YOUR INSTRUCTIONS: From the records that follow, copy every line in which "Pearl" appears.

INFORMATION:
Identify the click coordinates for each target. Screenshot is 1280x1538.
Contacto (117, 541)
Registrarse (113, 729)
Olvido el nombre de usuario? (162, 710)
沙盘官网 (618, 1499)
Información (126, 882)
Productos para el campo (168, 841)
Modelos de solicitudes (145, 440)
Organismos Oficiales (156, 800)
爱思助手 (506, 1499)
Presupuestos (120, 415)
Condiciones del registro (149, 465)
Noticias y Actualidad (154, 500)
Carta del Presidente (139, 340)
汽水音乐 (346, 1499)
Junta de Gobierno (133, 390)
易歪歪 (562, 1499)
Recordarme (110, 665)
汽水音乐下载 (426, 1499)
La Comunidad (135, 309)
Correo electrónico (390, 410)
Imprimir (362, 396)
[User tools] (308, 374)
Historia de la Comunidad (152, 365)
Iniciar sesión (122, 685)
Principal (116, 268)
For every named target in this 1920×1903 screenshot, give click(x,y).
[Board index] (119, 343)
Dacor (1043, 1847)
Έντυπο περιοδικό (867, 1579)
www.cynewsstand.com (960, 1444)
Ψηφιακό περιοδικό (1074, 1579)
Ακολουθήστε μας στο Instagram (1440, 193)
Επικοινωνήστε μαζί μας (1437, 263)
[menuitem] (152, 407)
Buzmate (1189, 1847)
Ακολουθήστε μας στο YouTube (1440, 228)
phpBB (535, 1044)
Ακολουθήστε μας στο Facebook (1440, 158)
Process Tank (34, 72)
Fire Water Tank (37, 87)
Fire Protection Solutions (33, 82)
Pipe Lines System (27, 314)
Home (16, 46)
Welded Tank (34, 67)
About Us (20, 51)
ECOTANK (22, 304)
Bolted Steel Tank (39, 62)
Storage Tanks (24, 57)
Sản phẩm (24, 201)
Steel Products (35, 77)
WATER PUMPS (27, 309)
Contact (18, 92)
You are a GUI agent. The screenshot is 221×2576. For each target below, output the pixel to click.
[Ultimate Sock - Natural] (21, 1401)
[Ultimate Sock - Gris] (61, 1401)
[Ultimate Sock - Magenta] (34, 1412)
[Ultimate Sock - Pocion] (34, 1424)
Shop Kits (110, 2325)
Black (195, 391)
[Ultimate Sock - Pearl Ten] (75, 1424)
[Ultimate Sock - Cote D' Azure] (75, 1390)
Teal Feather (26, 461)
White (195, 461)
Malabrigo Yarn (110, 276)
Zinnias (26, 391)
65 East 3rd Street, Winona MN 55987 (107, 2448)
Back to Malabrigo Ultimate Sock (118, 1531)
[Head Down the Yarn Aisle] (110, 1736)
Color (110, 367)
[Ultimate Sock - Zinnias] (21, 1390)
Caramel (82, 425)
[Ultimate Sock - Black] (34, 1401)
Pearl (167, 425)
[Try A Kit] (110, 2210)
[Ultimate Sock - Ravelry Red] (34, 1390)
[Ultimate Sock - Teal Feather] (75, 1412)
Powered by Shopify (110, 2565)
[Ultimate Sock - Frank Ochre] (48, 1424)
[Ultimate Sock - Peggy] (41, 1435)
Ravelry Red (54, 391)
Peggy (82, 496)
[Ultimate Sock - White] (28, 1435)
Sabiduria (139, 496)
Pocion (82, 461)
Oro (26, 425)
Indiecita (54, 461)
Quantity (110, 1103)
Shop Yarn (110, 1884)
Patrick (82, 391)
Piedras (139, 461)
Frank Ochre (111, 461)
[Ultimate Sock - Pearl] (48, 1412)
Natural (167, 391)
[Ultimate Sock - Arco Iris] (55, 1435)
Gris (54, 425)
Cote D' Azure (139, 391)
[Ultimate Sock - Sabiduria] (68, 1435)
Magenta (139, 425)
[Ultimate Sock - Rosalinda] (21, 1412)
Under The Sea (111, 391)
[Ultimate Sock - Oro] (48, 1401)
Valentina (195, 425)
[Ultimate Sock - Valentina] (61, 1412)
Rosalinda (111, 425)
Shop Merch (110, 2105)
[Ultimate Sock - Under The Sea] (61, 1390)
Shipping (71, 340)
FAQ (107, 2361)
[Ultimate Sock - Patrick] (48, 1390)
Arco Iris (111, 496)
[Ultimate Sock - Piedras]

TASK ANSWER:
[Ultimate Sock - Pearl Ten] (75, 1424)
Pearl (167, 425)
[Ultimate Sock - Pearl] (48, 1412)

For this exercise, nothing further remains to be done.